• **EXERCISE DIRECTIONS**
Output only the lines that run from the line holding "642x759 pixels. Task: Select" to the end of the data below, including both ends, without any pictures.

• **DATA SUPPLIED**
──────

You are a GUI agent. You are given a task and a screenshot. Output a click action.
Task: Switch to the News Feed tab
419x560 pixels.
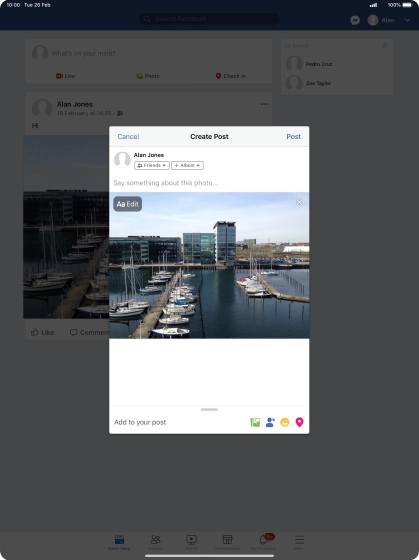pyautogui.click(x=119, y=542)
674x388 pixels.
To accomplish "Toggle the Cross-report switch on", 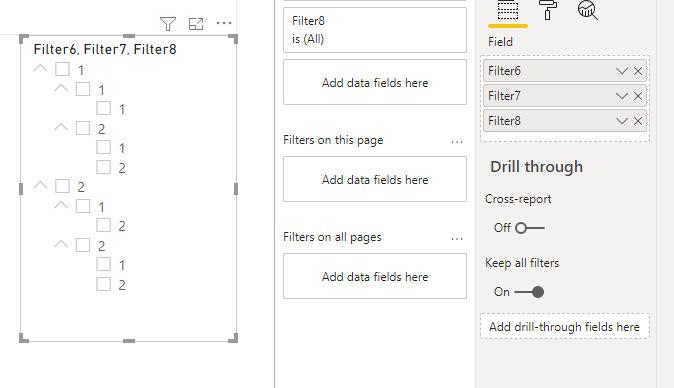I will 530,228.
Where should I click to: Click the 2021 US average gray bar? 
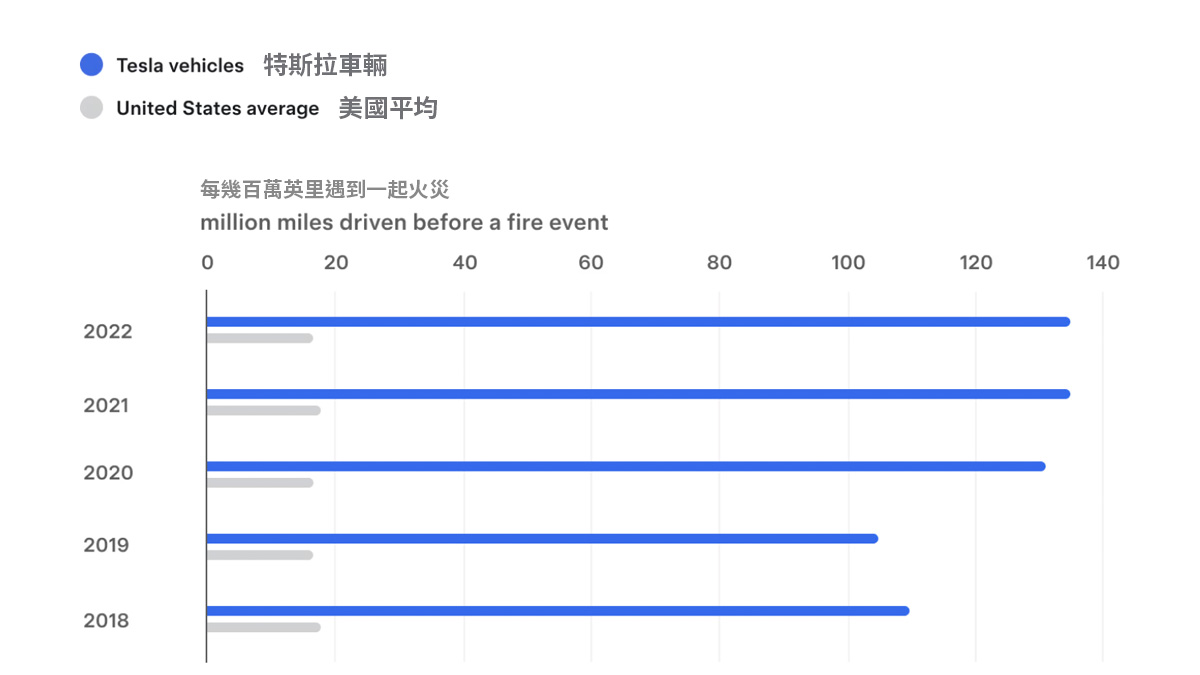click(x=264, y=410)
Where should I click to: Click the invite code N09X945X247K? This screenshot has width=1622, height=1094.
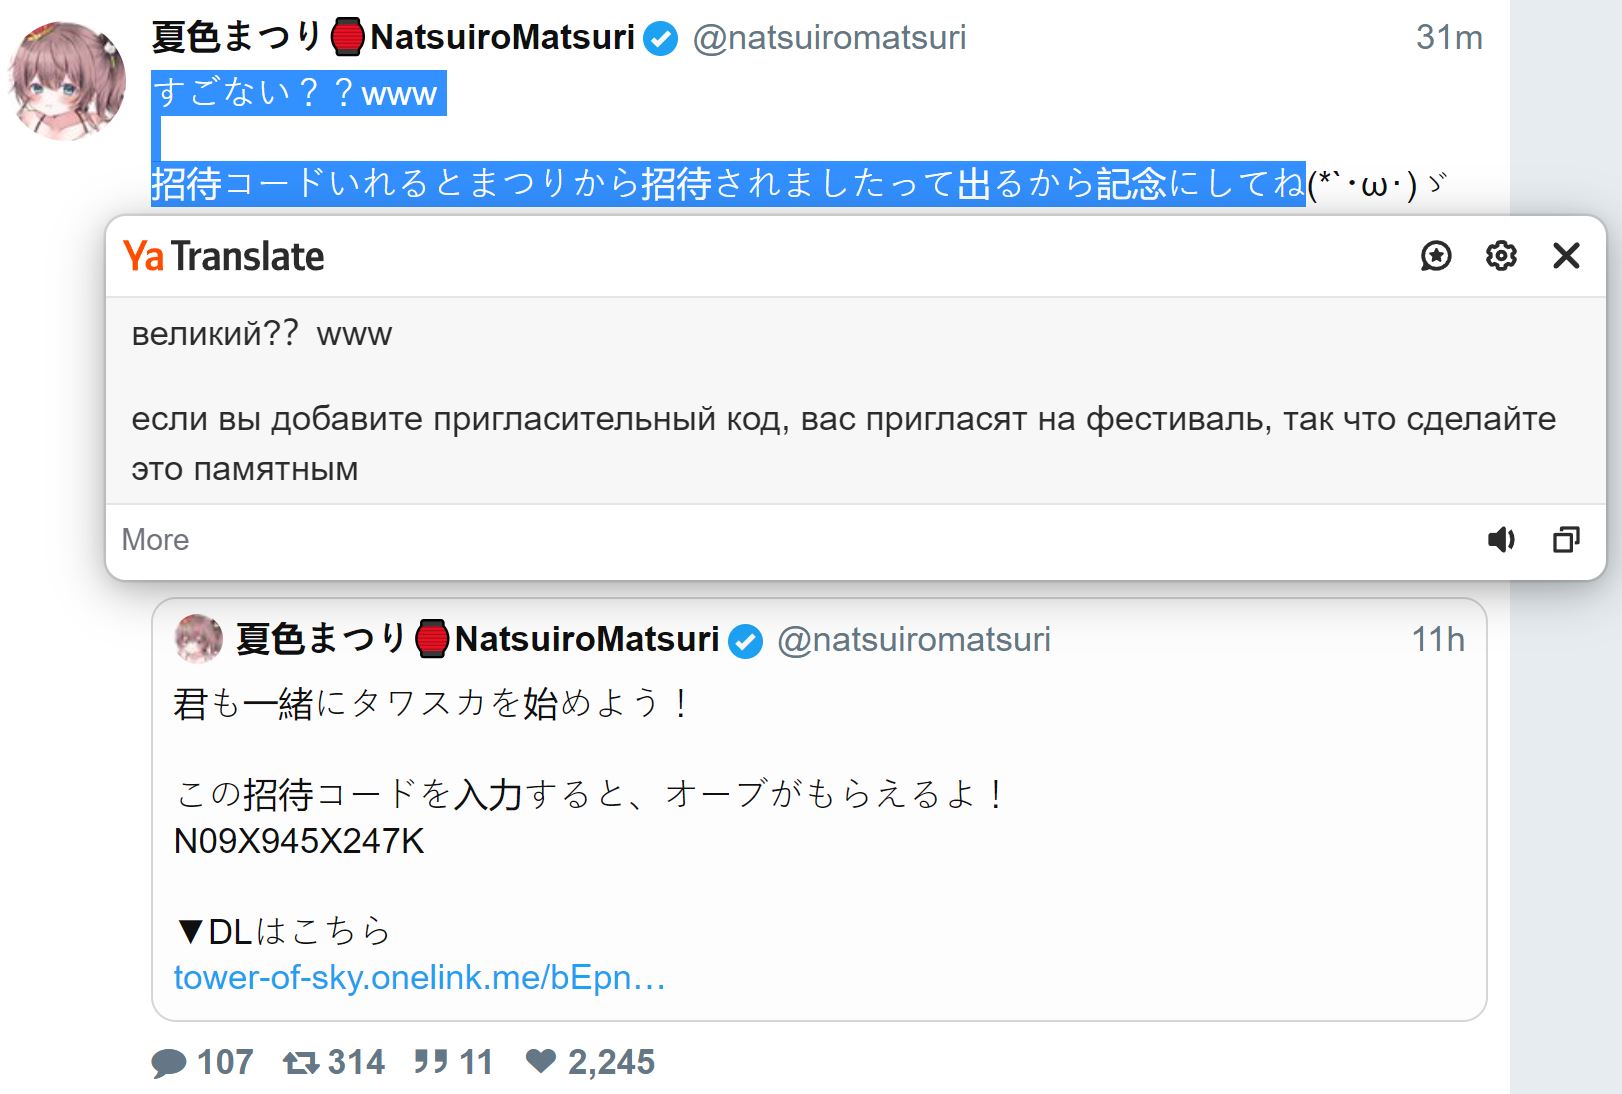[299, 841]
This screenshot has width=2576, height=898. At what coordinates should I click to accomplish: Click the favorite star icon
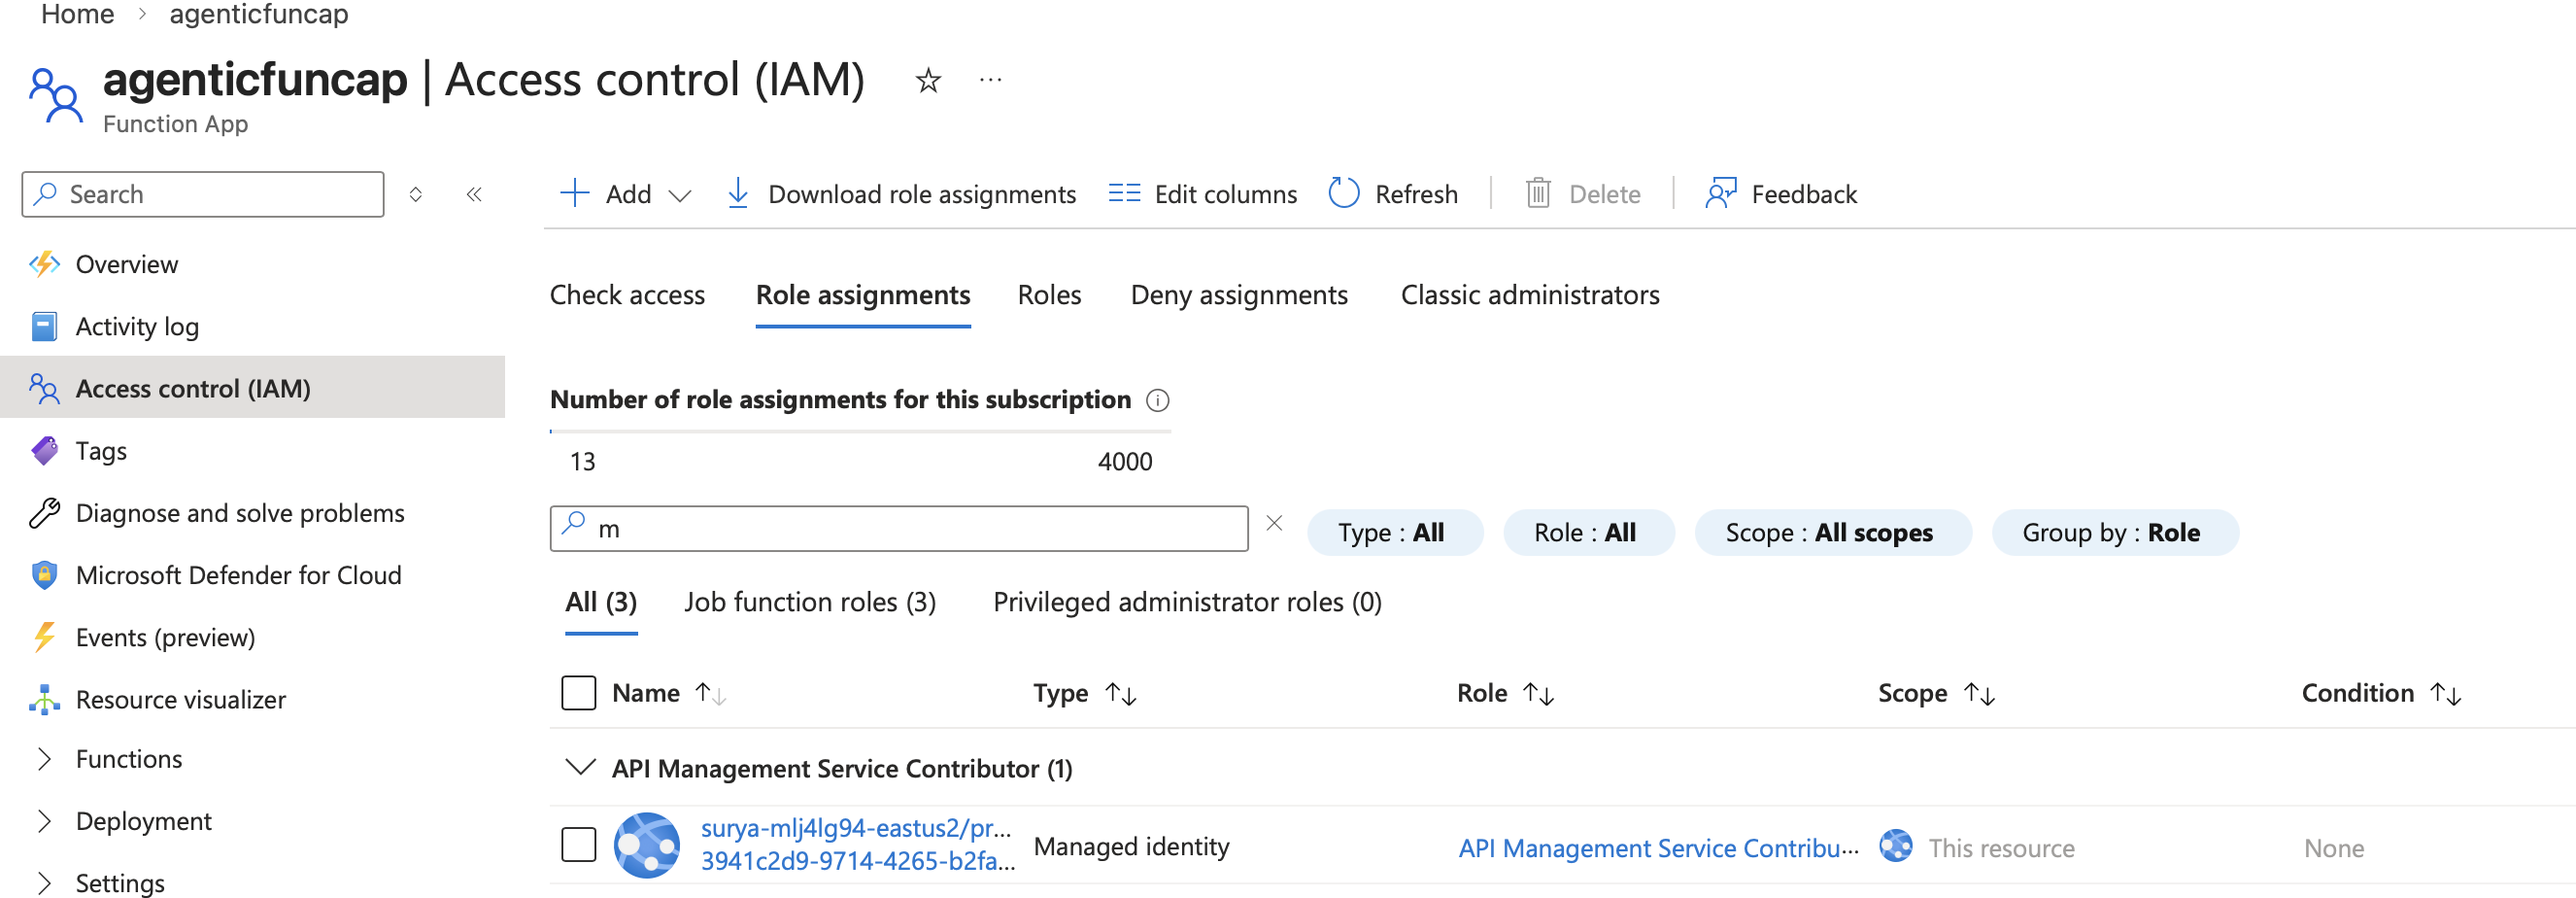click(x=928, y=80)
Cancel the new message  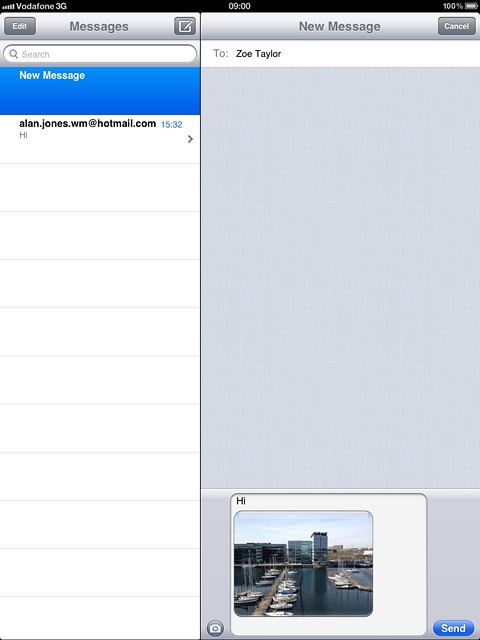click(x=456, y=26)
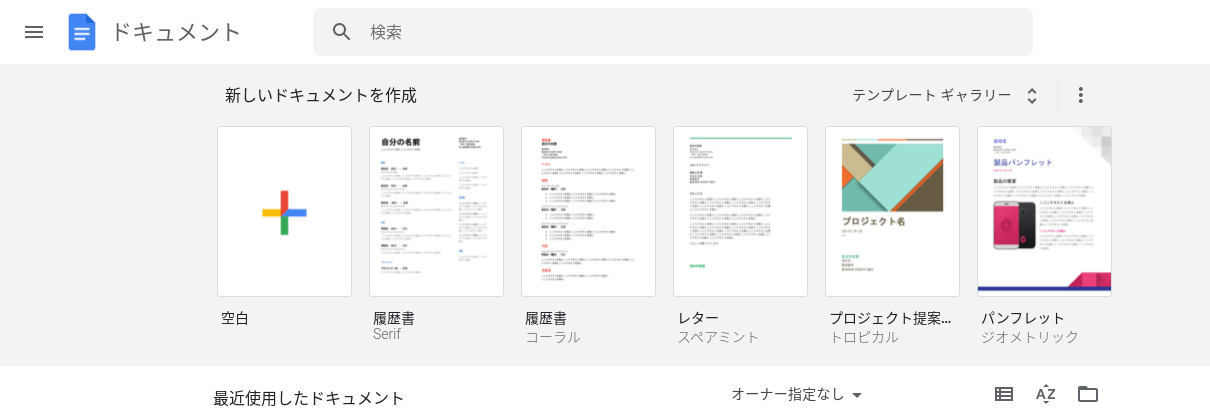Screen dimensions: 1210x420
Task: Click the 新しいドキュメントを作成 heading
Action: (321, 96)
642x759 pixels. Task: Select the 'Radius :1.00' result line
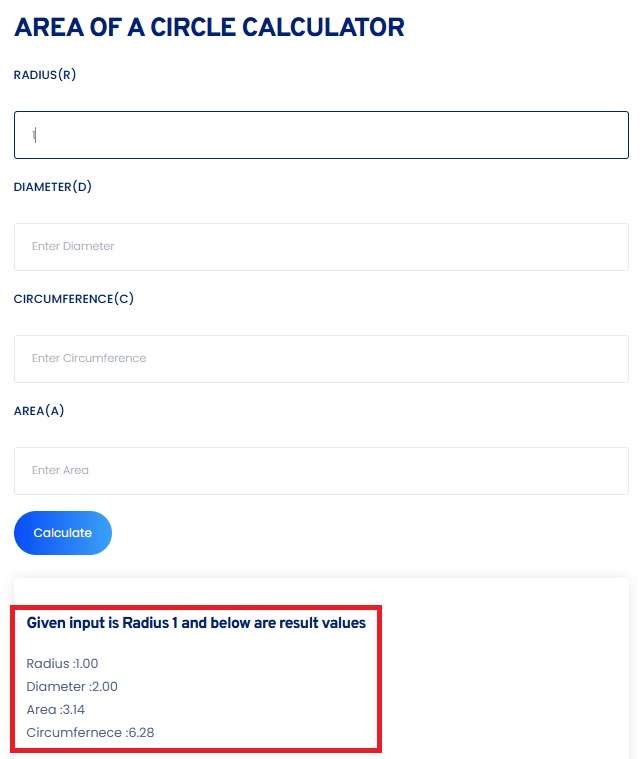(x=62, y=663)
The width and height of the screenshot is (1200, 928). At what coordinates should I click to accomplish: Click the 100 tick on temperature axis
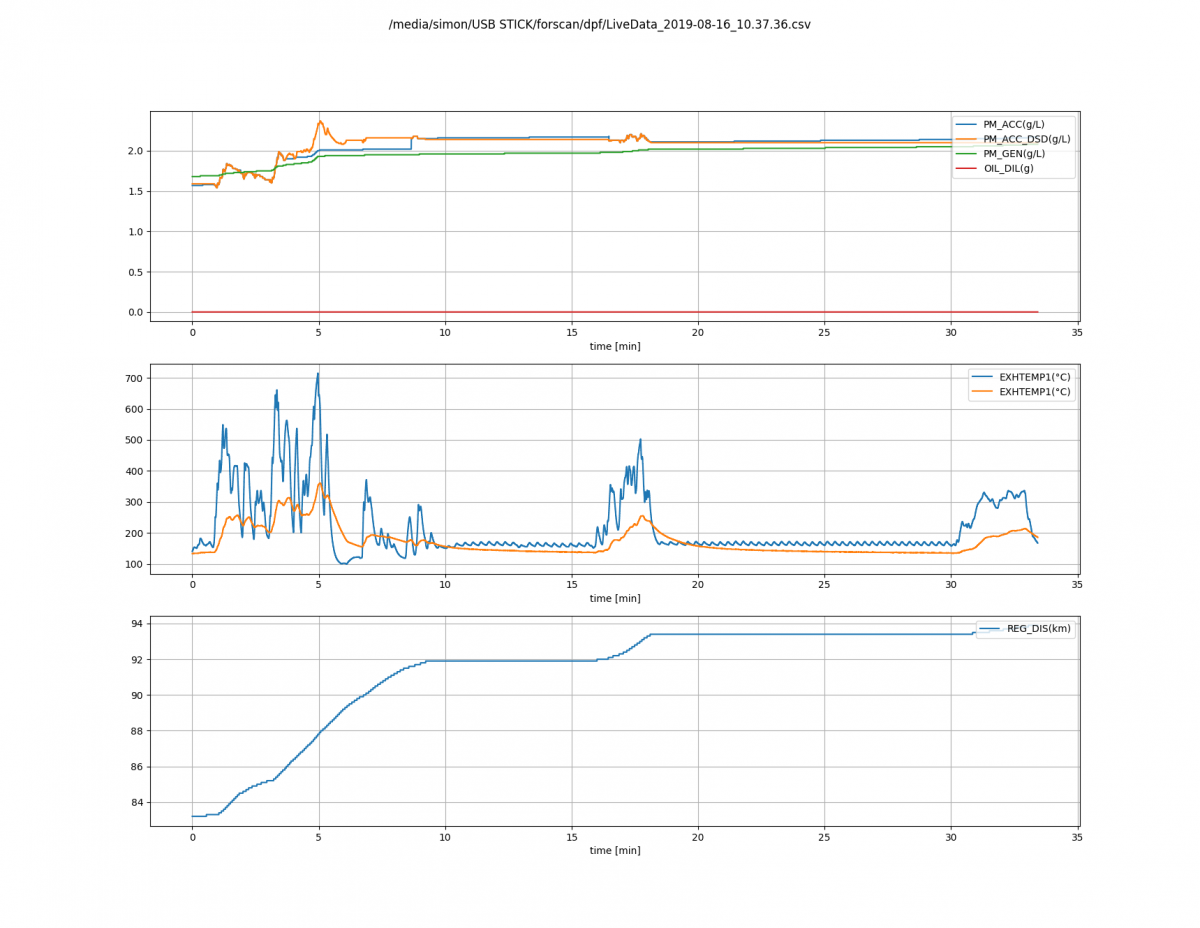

──────

• **RESPONSE TO THIS TASK**
642x759 pixels. Task: Select the 'Radius :1.00' result line
(x=62, y=663)
The width and height of the screenshot is (1200, 928). At what coordinates should I click to accomplish: Click the 100 tick on temperature axis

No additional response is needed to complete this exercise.